Greetings to everyone from the rain coast of Vancouver Island. Finally back and anchored again in Comox Harbour BC but hanging out at my lady's Port Alberni farm for the winter months. I have no gold to display. The creeks running into north BC coast are uncountable and equally, nearly inaccessible with jungle like growth right to the ocean. These creeks flood with the tide. Panning them means hacking beyond the tide flood through the worst old growth forest fall down and salal entanglements imaginable. I tried a few times at the creeks that seemed reasonable ... no results. However, I am told that the old guys, long gone were known to have survived in comfort as they would know it (whiskey and roll your owns) and they did it with gold. I have not given up. However, there are 5 centuries of European ship wrecks here as well as trade with indigenous coastal tribes for sea otter pelts and currency was doubloons. I will be metal detecting this wild area next season more for relics than gold. This area is so very rich in marine history. I happened upon a "lost in time" whaling site decaying, grown over and surely deserving a real look with a detector (on the sched for next year). The blood letting there must have been "biblical". Inspired to write this poem.

Blubber Bay

Tilted, fallen
Left choked amid sunken, reeking muck
Tilted, these rotted dock pilings
Blackened, bleached
Tilted by salt mists; fierce winter rot...
Decayed, cruel sweat and memories they last
Ships, sailors, dockmen; rattling machinery ashore
Helpless to harsh tools; the fear soaked axe
Slashed, forest timbers thereabouts on the ground
Faded grey witness at tall horizons laid down
Iron bound in chain manacles and spikes
Heard this din oft by a whaler’s tavern nearby
A century since; silence now perfectly served
Windows withered, twisted marrow-less their frames
Walls buckled, skeletal floor
Blubber bay’s past tides, memory of sun
When wavelet waters, winnowed prisms run
Left now to memory amid graceless heaped dust
An iron anchor, rust blistered, headstone of such
As graveyard notice at the tavern’s brittle door
Yet wisps linger still, drifting within
At memories when ale tankards praised the din
Witness echoes, mournings, desperate last hopes
For a shipless bell’s note amid steam whistle stokes
And mariners’ scoured tables quiet, unmoved
Dip your hat by the bay; the pilon’s remains
And past to whalers’ charred chimneys thereabouts lain
They bleed rust, into remnant trammel steel lanes
As rememberance of wheeled trolleys back then
Leaking burden; the virgin ocean’s bloody day
Gripped, barred forever to its all yesterdays
And so the notice arrived, delivered
It’s post overdue, for a blood red sun, utterly to hide
Blubber Bay’s last century’s final black tide.

QUOTE]

Now, that's real poetry! Nicely done. Lots of great images generated in your words.

Hope you get lucky and find some of that stuff the old-timers were getting. I'm amazed at where they went to get the gold, and I'm amazed at the knowledge they had to find it in the middle of nowhere.

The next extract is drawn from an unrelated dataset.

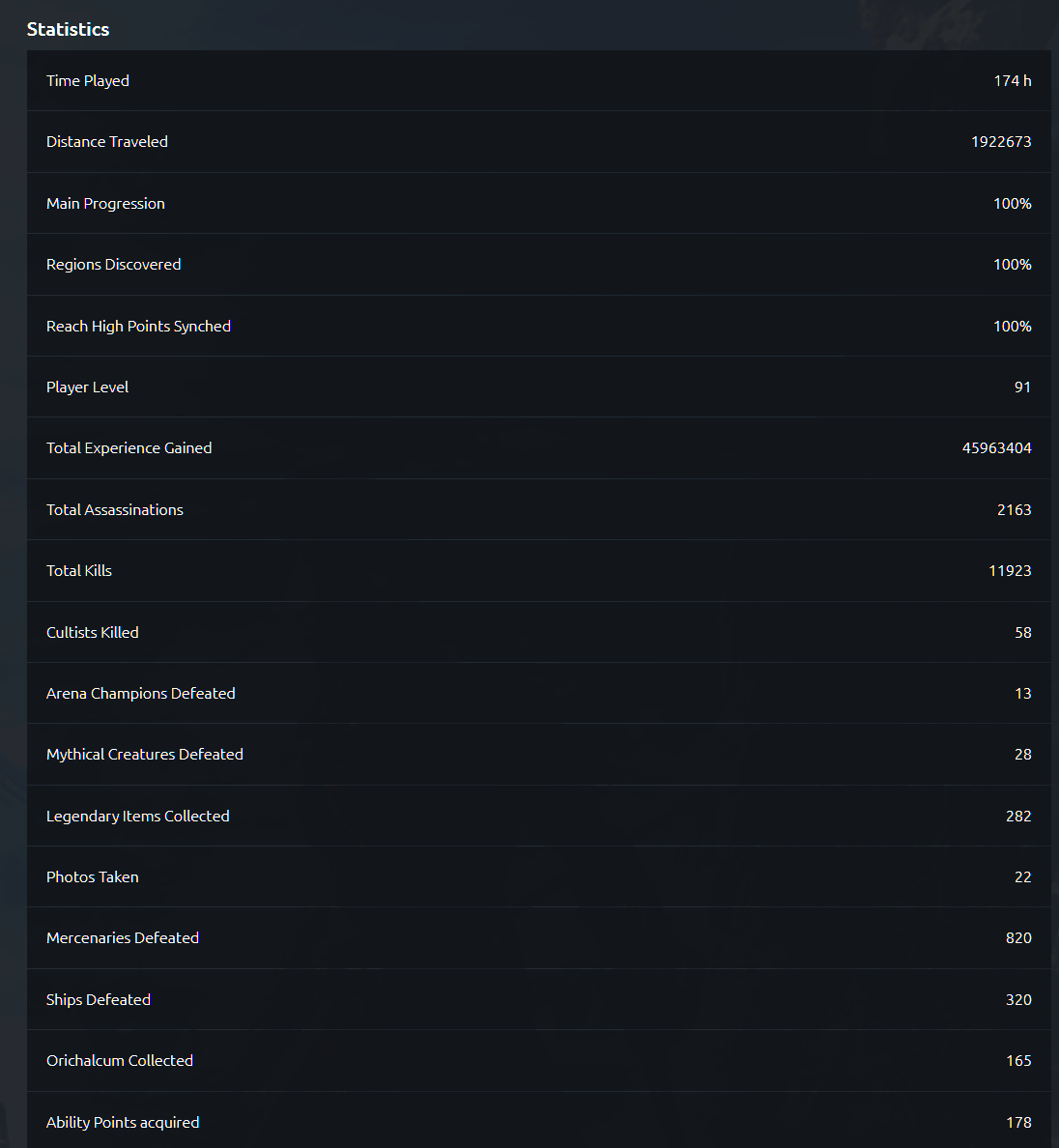This screenshot has height=1148, width=1059.
Task: Click the Mercenaries Defeated label
Action: [x=123, y=937]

All the best, and thanks for your post,

Lanny
 

Hello to all you fellow gold chasers!

As the weather is still quite nice, I had the chance to go chase some gold again yesterday.

I got some really nice gold, multiple finds, that tallied up to a nice amount.

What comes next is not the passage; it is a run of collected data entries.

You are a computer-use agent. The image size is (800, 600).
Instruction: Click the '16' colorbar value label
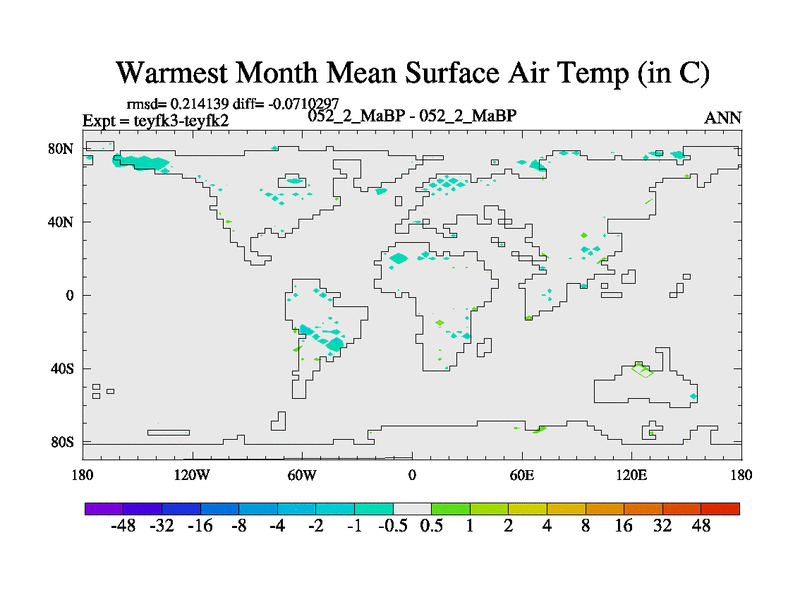624,527
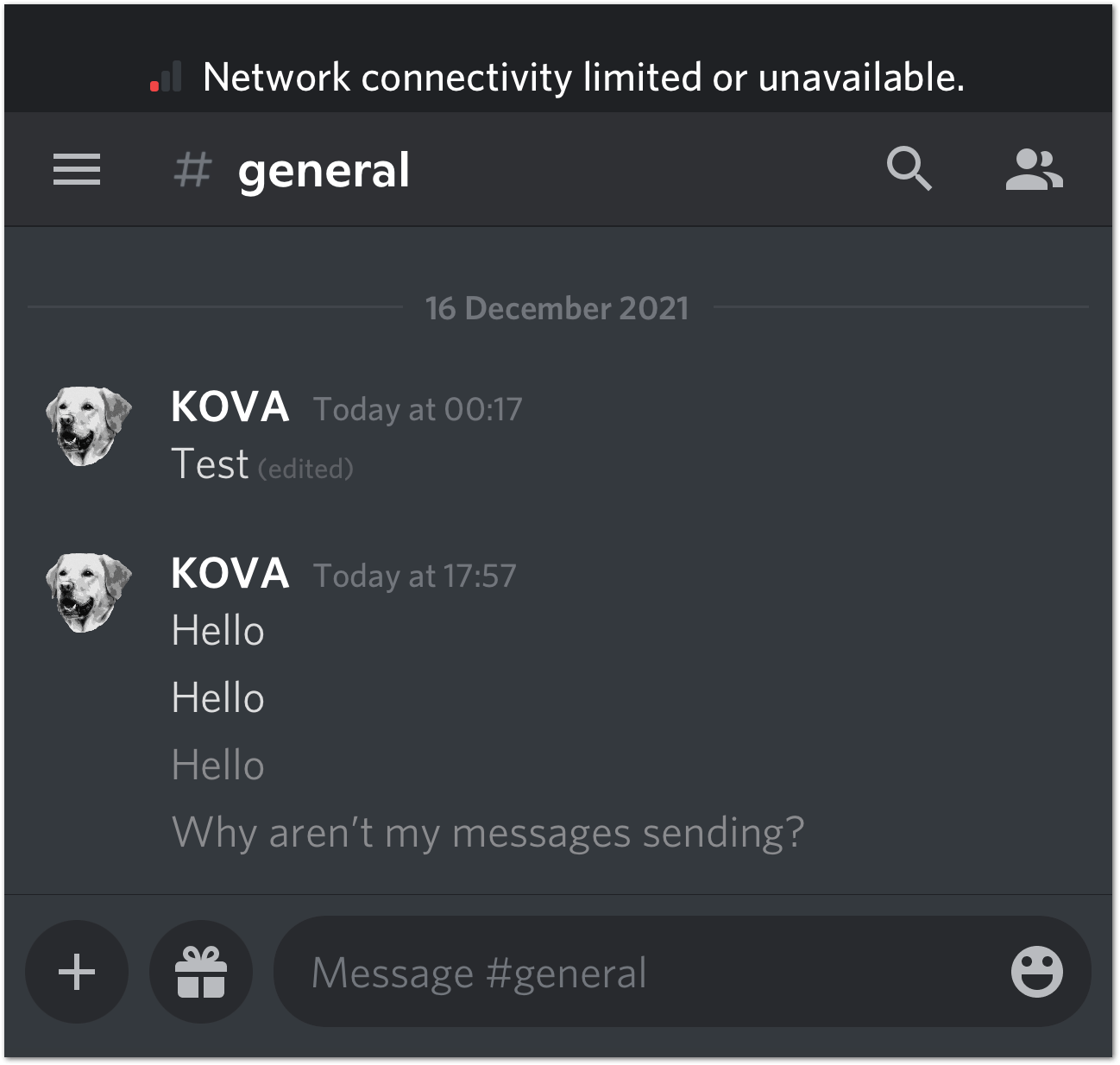Open KOVA's avatar on the Test message

tap(88, 425)
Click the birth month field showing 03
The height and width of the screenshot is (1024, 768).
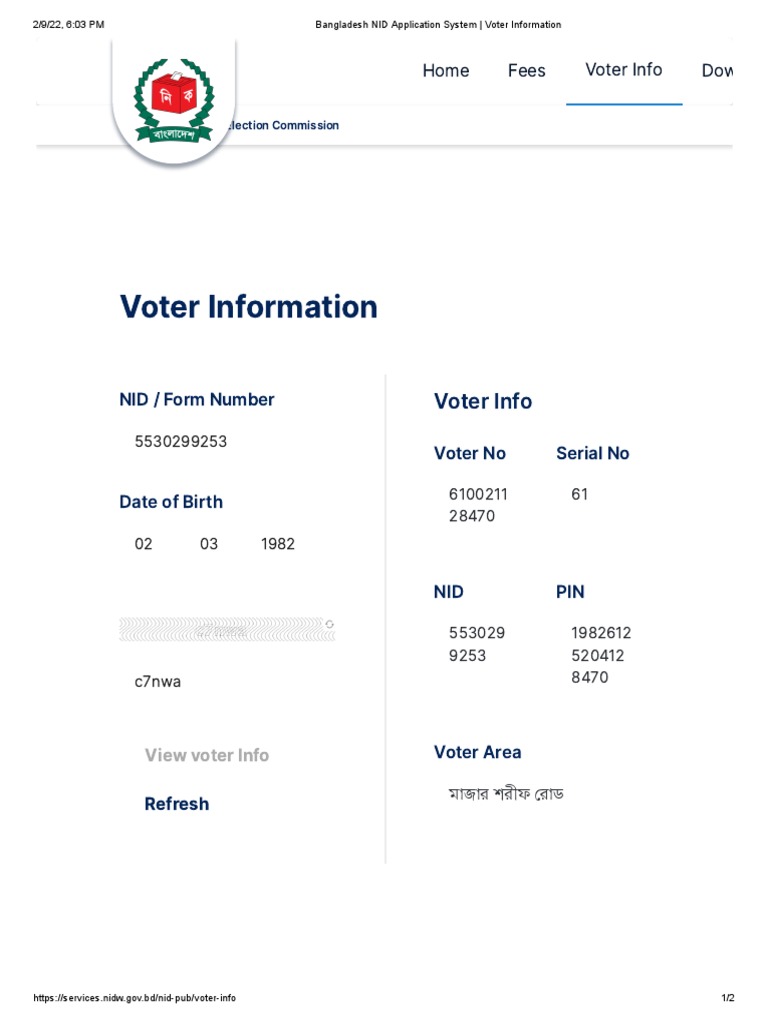point(208,544)
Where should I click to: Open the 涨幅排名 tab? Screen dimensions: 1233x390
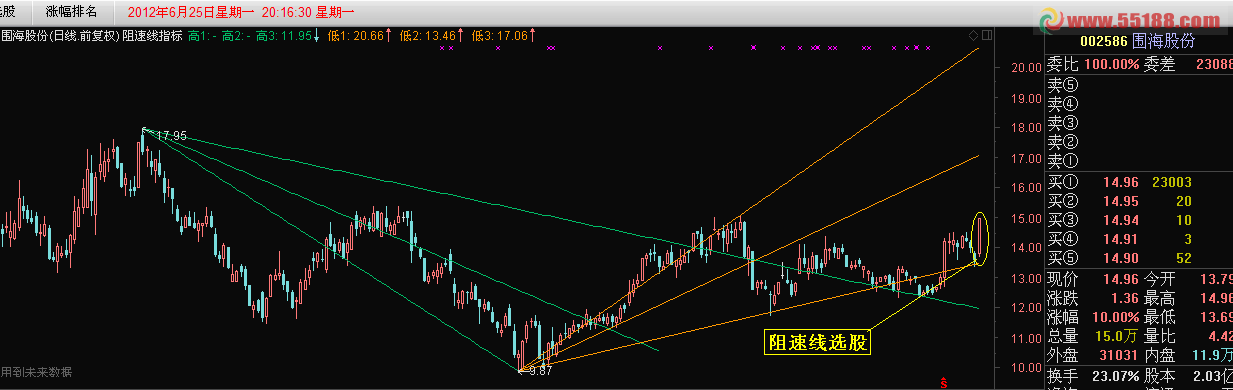[x=71, y=11]
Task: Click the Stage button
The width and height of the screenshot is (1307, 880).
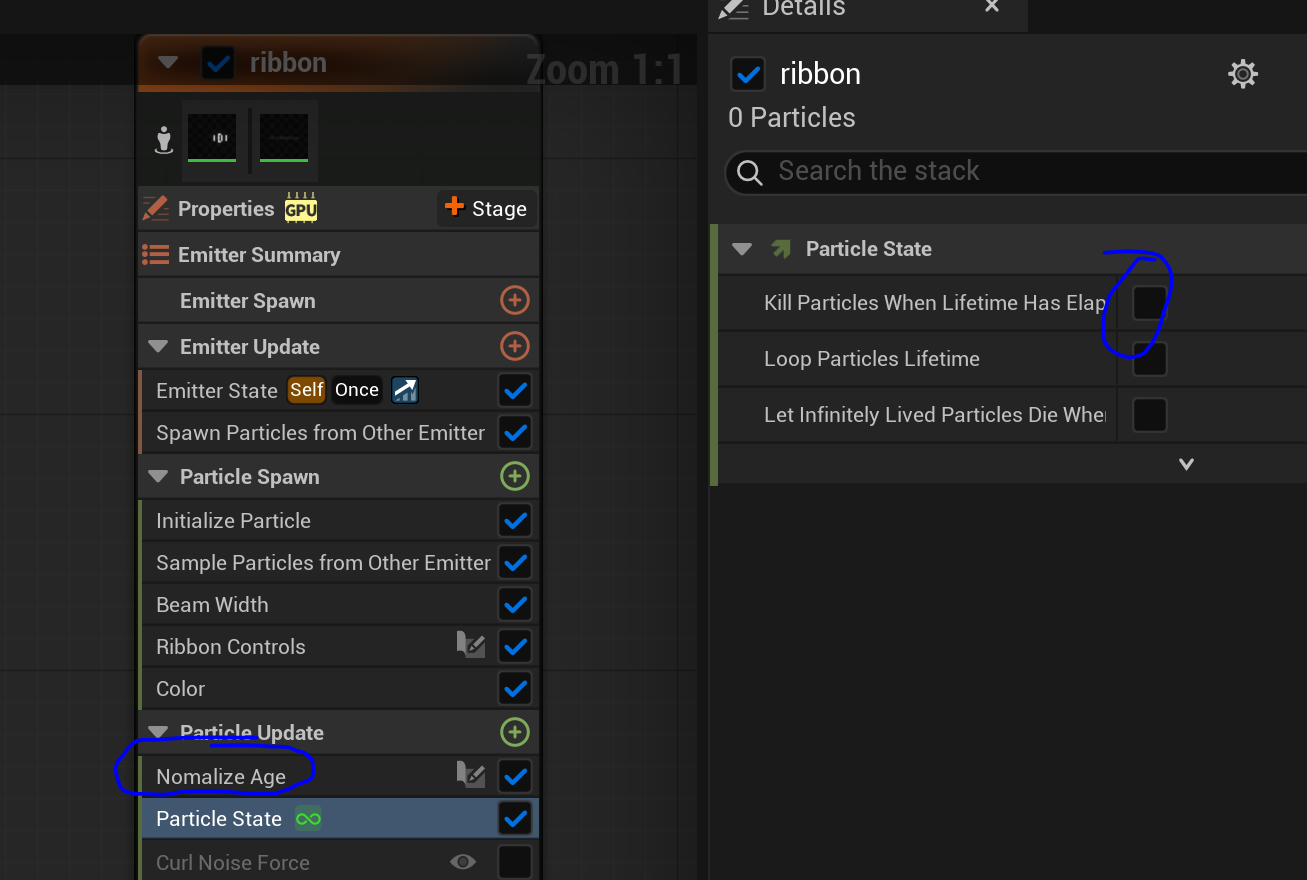Action: click(486, 208)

I've paid for that little Gold Bug Pro many times over now, and I've only had it for a little over two years. Considering how short our detecting season can be, that's quite remarkable; moreover, I intend on that nice machine paying for itself many more times too.

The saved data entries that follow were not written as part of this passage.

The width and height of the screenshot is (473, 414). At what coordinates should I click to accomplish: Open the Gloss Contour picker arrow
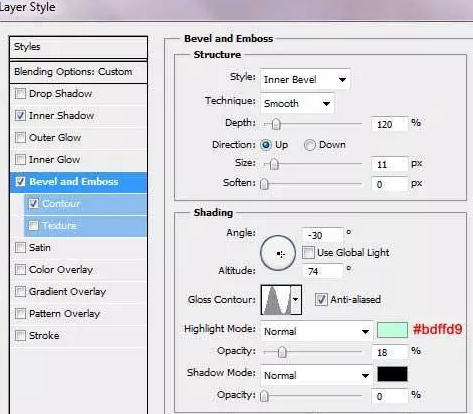(x=296, y=300)
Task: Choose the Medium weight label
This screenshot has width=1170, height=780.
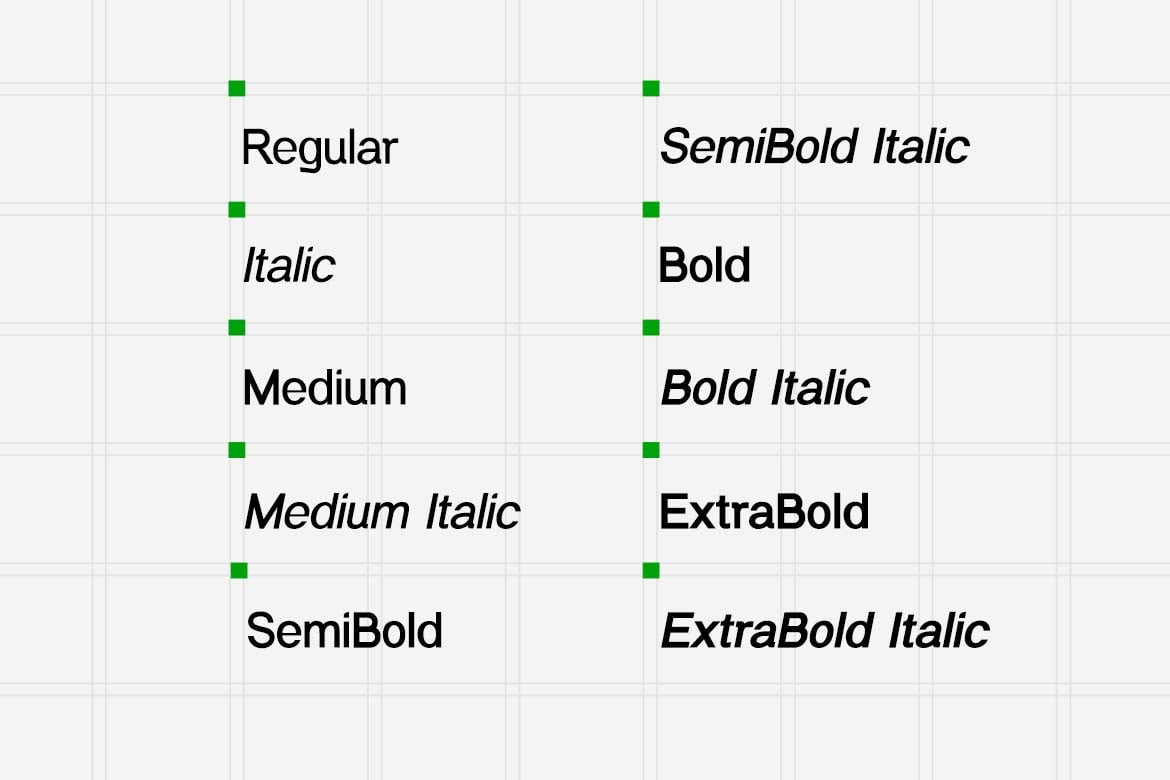Action: click(325, 387)
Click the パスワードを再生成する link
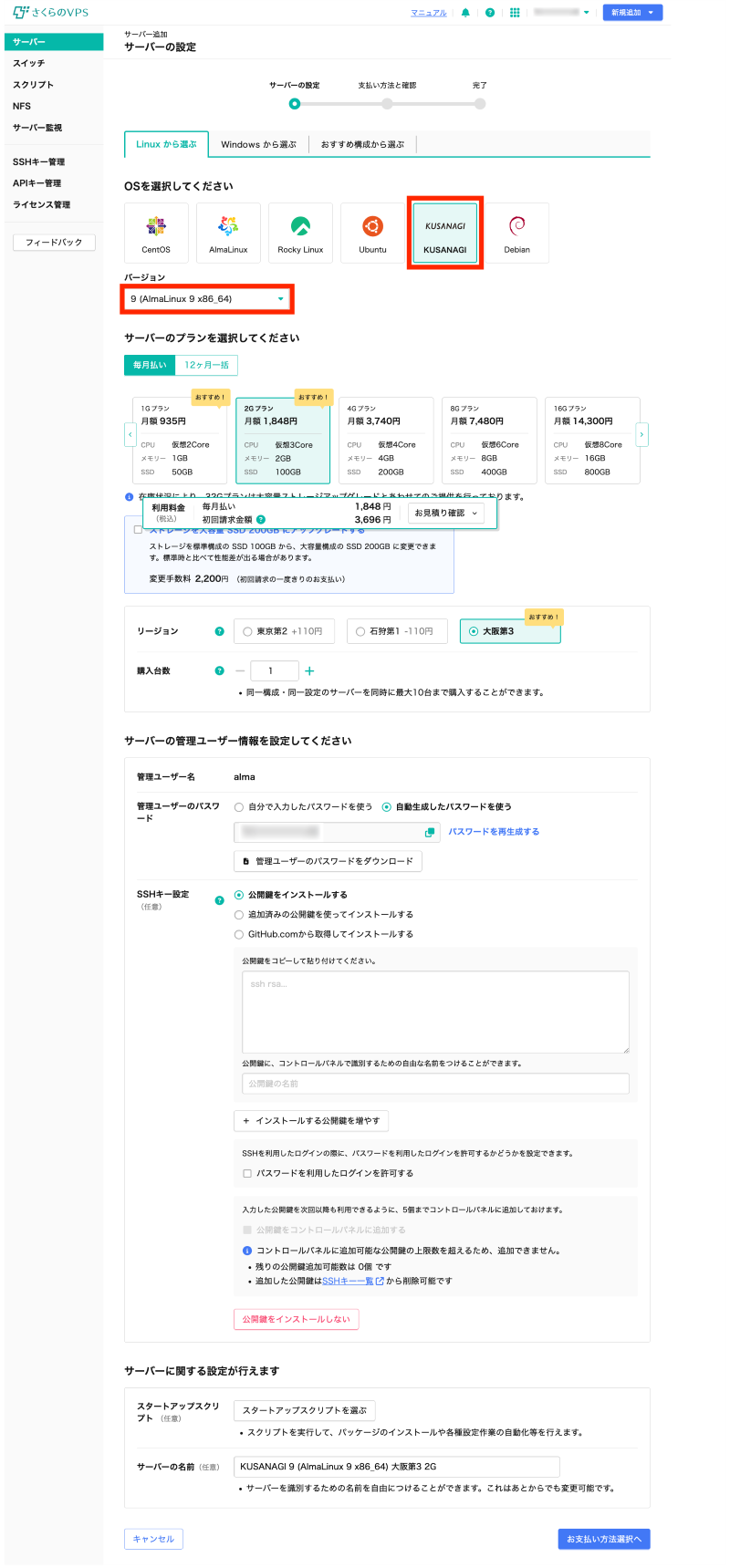The width and height of the screenshot is (730, 1568). (x=494, y=832)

I love how light it is, how hard it hits on gold when it gets close to the gold, how it ID's with a number that pins and holds steady, and how I can crank up the sensitivity after the first finds in a patch to sort out the background chatter to find even more on the second pass.

All the best, and I'll get the pictures and stories out sometime this winter,

Lanny
 

Greetings Lanny,
How wonderful to see your post as it means You and Your Thread are alive and well and U are still finding that lovely yellow metal.
Thank you for the update and the post as you do so much to keep the 'fever' alive in those of us who can not get out to hunt just yet.